## WHAT IS EXPECTED
Copy the following entries into a numbered list, omitting any blank lines.

## PROVIDED DATA
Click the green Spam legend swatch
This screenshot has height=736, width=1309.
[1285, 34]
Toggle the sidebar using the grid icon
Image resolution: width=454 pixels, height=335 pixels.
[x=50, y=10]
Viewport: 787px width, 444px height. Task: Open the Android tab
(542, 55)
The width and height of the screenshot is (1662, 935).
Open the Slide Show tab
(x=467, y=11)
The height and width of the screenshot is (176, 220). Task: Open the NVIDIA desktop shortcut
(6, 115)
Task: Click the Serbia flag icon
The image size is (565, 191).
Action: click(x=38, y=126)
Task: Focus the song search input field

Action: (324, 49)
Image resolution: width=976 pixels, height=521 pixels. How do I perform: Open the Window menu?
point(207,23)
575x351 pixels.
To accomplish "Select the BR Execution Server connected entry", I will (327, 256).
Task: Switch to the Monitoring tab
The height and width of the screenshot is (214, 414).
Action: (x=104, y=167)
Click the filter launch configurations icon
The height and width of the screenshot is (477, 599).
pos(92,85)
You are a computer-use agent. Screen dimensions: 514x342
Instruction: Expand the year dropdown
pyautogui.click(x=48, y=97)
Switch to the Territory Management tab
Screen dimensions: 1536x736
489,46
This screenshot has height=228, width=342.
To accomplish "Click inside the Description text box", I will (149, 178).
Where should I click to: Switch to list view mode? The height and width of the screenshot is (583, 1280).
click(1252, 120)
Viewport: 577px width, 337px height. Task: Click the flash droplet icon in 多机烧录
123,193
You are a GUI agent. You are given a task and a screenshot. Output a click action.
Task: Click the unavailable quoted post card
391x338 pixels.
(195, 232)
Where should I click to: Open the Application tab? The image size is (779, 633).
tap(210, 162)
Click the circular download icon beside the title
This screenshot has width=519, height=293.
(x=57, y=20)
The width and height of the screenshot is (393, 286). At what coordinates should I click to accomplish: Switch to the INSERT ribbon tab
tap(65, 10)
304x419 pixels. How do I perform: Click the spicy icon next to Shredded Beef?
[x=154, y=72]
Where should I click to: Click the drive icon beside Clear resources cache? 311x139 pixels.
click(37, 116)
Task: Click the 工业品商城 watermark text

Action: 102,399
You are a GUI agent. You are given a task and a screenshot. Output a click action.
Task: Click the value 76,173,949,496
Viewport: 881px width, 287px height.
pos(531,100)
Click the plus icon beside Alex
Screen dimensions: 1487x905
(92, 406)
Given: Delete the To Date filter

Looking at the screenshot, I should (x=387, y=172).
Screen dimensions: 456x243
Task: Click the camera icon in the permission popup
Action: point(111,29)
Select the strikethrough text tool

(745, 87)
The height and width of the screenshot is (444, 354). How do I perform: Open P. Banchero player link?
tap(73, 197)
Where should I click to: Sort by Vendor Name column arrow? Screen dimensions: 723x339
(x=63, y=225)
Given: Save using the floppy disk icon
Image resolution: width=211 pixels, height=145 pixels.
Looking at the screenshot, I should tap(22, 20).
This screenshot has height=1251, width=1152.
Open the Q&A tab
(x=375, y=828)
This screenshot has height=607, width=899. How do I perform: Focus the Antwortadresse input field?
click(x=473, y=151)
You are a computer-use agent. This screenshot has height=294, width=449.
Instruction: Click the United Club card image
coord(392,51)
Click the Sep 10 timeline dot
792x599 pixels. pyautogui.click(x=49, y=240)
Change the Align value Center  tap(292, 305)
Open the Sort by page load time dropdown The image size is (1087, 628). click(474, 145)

## COMPLETED EXERCISE
1. Click the green Spam legend swatch
2. This screenshot has height=736, width=1309.
3. [1285, 34]
4. Toggle the sidebar using the grid icon
5. Image resolution: width=454 pixels, height=335 pixels.
6. [x=50, y=10]
7. Viewport: 787px width, 444px height. Task: Open the Android tab
8. (542, 55)
9. The width and height of the screenshot is (1662, 935).
10. Open the Slide Show tab
11. (x=467, y=11)
12. The height and width of the screenshot is (176, 220). Task: Open the NVIDIA desktop shortcut
13. (6, 115)
14. Task: Click the Serbia flag icon
15. The image size is (565, 191).
16. Action: click(x=38, y=126)
17. Task: Focus the song search input field
18. Action: (324, 49)
19. Image resolution: width=976 pixels, height=521 pixels. How do I perform: Open the Window menu?
20. point(207,23)
21. 575x351 pixels.
22. To accomplish "Select the BR Execution Server connected entry", I will (327, 256).
23. Task: Switch to the Monitoring tab
24. The height and width of the screenshot is (214, 414).
25. Action: (x=104, y=167)
26. Click the filter launch configurations icon
27. The height and width of the screenshot is (477, 599).
28. pos(92,85)
29. You are a computer-use agent. Screen dimensions: 514x342
30. Instruction: Expand the year dropdown
31. pyautogui.click(x=48, y=97)
32. Switch to the Territory Management tab
33. Screen dimensions: 1536x736
34. 489,46
35. This screenshot has height=228, width=342.
36. To accomplish "Click inside the Description text box", I will (149, 178).
37. Where should I click to: Switch to list view mode? The height and width of the screenshot is (583, 1280).
38. click(1252, 120)
39. Viewport: 577px width, 337px height. Task: Click the flash droplet icon in 多机烧录
40. 123,193
41. You are a GUI agent. You are given a task and a screenshot. Output a click action.
42. Task: Click the unavailable quoted post card
43. 391x338 pixels.
44. (195, 232)
45. Where should I click to: Open the Application tab? The image size is (779, 633).
46. tap(210, 162)
47. Click the circular download icon beside the title
48. This screenshot has width=519, height=293.
49. (x=57, y=20)
50. The width and height of the screenshot is (393, 286). At what coordinates should I click to accomplish: Switch to the INSERT ribbon tab
51. tap(65, 10)
52. 304x419 pixels. How do I perform: Click the spicy icon next to Shredded Beef?
53. [x=154, y=72]
54. Where should I click to: Click the drive icon beside Clear resources cache? 311x139 pixels.
55. click(37, 116)
56. Task: Click the 工业品商城 watermark text
57. Action: 102,399
58. You are a GUI agent. You are given a task and a screenshot. Output a click action.
59. Task: Click the value 76,173,949,496
60. Viewport: 881px width, 287px height.
61. pos(531,100)
62. Click the plus icon beside Alex
63. Screen dimensions: 1487x905
64. (92, 406)
65. Given: Delete the To Date filter
66. Looking at the screenshot, I should (x=387, y=172).
67. Screen dimensions: 456x243
68. Task: Click the camera icon in the permission popup
69. Action: point(111,29)
70. Select the strikethrough text tool
71. (745, 87)
72. The height and width of the screenshot is (444, 354). How do I perform: Open P. Banchero player link?
73. tap(73, 197)
74. Where should I click to: Sort by Vendor Name column arrow? Screen dimensions: 723x339
75. (x=63, y=225)
76. Given: Save using the floppy disk icon
77. Image resolution: width=211 pixels, height=145 pixels.
78. Looking at the screenshot, I should tap(22, 20).
79. This screenshot has height=1251, width=1152.
80. Open the Q&A tab
81. (x=375, y=828)
82. This screenshot has height=607, width=899. How do I perform: Focus the Antwortadresse input field?
83. click(x=473, y=151)
84. You are a computer-use agent. This screenshot has height=294, width=449.
85. Instruction: Click the United Club card image
86. coord(392,51)
87. Click the Sep 10 timeline dot
88. 792x599 pixels. pyautogui.click(x=49, y=240)
89. Change the Align value Center  tap(292, 305)
90. Open the Sort by page load time dropdown The image size is (1087, 628). click(474, 145)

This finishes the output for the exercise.